Data extracted from a collection

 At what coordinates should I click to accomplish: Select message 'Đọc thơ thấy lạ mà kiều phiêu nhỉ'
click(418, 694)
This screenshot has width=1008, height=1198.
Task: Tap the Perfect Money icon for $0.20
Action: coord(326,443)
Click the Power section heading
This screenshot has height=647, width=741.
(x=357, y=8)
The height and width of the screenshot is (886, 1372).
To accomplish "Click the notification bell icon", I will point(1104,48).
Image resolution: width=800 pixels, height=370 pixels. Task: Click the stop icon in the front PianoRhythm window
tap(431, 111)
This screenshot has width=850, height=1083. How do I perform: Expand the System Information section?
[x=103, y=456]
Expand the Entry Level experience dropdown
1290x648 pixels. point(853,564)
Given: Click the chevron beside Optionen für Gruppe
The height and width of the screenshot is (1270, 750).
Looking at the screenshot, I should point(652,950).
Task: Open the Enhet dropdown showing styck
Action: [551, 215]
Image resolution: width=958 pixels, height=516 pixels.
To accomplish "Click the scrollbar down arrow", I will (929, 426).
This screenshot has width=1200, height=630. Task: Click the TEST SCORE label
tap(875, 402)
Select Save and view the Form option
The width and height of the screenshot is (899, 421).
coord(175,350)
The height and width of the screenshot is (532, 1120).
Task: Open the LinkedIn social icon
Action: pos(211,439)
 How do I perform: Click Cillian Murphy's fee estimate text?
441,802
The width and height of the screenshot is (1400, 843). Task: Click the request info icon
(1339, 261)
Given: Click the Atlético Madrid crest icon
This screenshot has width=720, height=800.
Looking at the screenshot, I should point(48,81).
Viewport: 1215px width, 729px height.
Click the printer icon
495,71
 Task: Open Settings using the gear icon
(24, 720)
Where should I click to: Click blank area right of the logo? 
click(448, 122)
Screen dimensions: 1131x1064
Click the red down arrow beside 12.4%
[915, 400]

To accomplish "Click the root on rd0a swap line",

- TASK TO COMPLETE:
Across all the records above, replace "Given" with "Goal" and leave everything else unchanged.

- THE COMPLETED TASK:
 At what coordinates should I click to accomplish: Select message 'Đọc thơ thấy lạ mà kiều phiêu nhỉ'
click(418, 694)
This screenshot has width=1008, height=1198.
Task: Tap the Perfect Money icon for $0.20
Action: coord(326,443)
Click the Power section heading
This screenshot has height=647, width=741.
(x=357, y=8)
The height and width of the screenshot is (886, 1372).
To accomplish "Click the notification bell icon", I will point(1104,48).
Image resolution: width=800 pixels, height=370 pixels. Task: Click the stop icon in the front PianoRhythm window
tap(431, 111)
This screenshot has width=850, height=1083. How do I perform: Expand the System Information section?
[x=103, y=456]
Expand the Entry Level experience dropdown
1290x648 pixels. point(853,564)
Goal: Click the chevron beside Optionen für Gruppe
The height and width of the screenshot is (1270, 750).
Looking at the screenshot, I should point(652,950).
Task: Open the Enhet dropdown showing styck
Action: [551, 215]
Image resolution: width=958 pixels, height=516 pixels.
To accomplish "Click the scrollbar down arrow", I will (929, 426).
This screenshot has width=1200, height=630. Task: Click the TEST SCORE label
tap(875, 402)
Select Save and view the Form option
The width and height of the screenshot is (899, 421).
coord(175,350)
The height and width of the screenshot is (532, 1120).
Task: Open the LinkedIn social icon
Action: pos(211,439)
 How do I perform: Click Cillian Murphy's fee estimate text?
441,802
The width and height of the screenshot is (1400, 843). Task: Click the request info icon
(1339, 261)
Goal: Click the Atlético Madrid crest icon
This screenshot has width=720, height=800.
Looking at the screenshot, I should point(48,81).
Viewport: 1215px width, 729px height.
Click the printer icon
495,71
 Task: Open Settings using the gear icon
(24, 720)
Where should I click to: Click blank area right of the logo? 
click(448, 122)
Screen dimensions: 1131x1064
Click the red down arrow beside 12.4%
[915, 400]

To accomplish "Click the root on rd0a swap line",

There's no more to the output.